Data section
======
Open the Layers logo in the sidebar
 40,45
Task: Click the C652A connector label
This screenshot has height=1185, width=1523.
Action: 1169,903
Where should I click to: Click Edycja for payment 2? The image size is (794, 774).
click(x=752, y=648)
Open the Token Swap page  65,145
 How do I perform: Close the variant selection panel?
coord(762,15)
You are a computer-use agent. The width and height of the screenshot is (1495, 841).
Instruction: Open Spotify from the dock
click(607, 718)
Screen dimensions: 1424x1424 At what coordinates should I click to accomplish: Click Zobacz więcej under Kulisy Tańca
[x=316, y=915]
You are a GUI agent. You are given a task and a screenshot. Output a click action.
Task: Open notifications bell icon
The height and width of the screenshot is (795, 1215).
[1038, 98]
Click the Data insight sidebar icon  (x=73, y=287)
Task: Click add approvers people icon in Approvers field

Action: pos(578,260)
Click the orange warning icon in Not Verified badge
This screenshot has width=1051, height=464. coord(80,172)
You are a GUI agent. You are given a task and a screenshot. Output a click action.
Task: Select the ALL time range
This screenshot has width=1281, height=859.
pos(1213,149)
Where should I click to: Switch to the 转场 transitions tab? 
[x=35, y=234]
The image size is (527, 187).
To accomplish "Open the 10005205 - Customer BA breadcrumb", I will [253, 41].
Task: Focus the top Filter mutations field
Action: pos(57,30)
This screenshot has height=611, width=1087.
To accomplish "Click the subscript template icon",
======
Rewrite everything from the start of the data down to the line containing "Click the Data", requests included, and shift every coordinate in the answers by -99.

Problem solution
Open the Layers logo in the sidebar
 -59,-54
Task: Click the C652A connector label
This screenshot has height=1185, width=1523.
Action: 1070,804
Where should I click to: Click Edycja for payment 2? The image size is (794, 774).
click(x=653, y=549)
Open the Token Swap page  -34,46
 How do I perform: Close the variant selection panel?
coord(663,-84)
You are a computer-use agent. The width and height of the screenshot is (1495, 841).
Instruction: Open Spotify from the dock
click(508, 619)
Screen dimensions: 1424x1424 At what coordinates should I click to accomplish: Click Zobacz więcej under Kulisy Tańca
[x=217, y=816]
You are a GUI agent. You are given a task and a screenshot. Output a click action.
Task: Open notifications bell icon
The height and width of the screenshot is (795, 1215).
[939, -1]
Click the Data insight sidebar icon  (x=-26, y=188)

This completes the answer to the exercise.